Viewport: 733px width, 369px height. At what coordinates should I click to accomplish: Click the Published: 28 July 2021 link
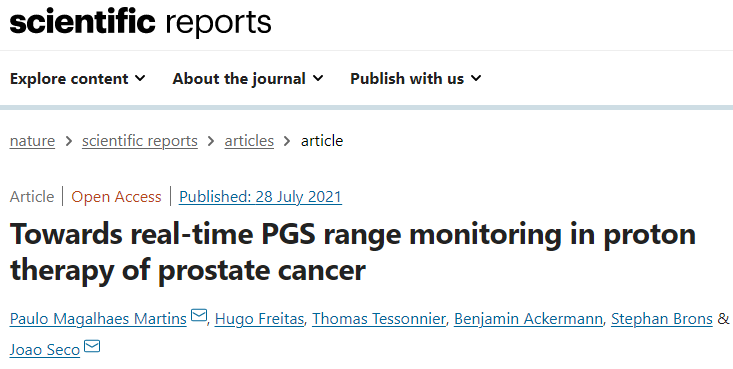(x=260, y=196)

============================================================

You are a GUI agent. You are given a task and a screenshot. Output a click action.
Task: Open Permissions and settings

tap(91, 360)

============================================================

Rescale the entries from the line containing "Viewport: 733px width, 369px" through the line containing "(x=260, y=196)", inclusive, and write them out again with their requests. Multiply every coordinate in the answers by 0.9, round each to a whole number with halves rounded up, and leave the pictures out.

Viewport: 733px width, 369px height. At what coordinates should I click to accomplish: Click the Published: 28 July 2021 link
(x=234, y=176)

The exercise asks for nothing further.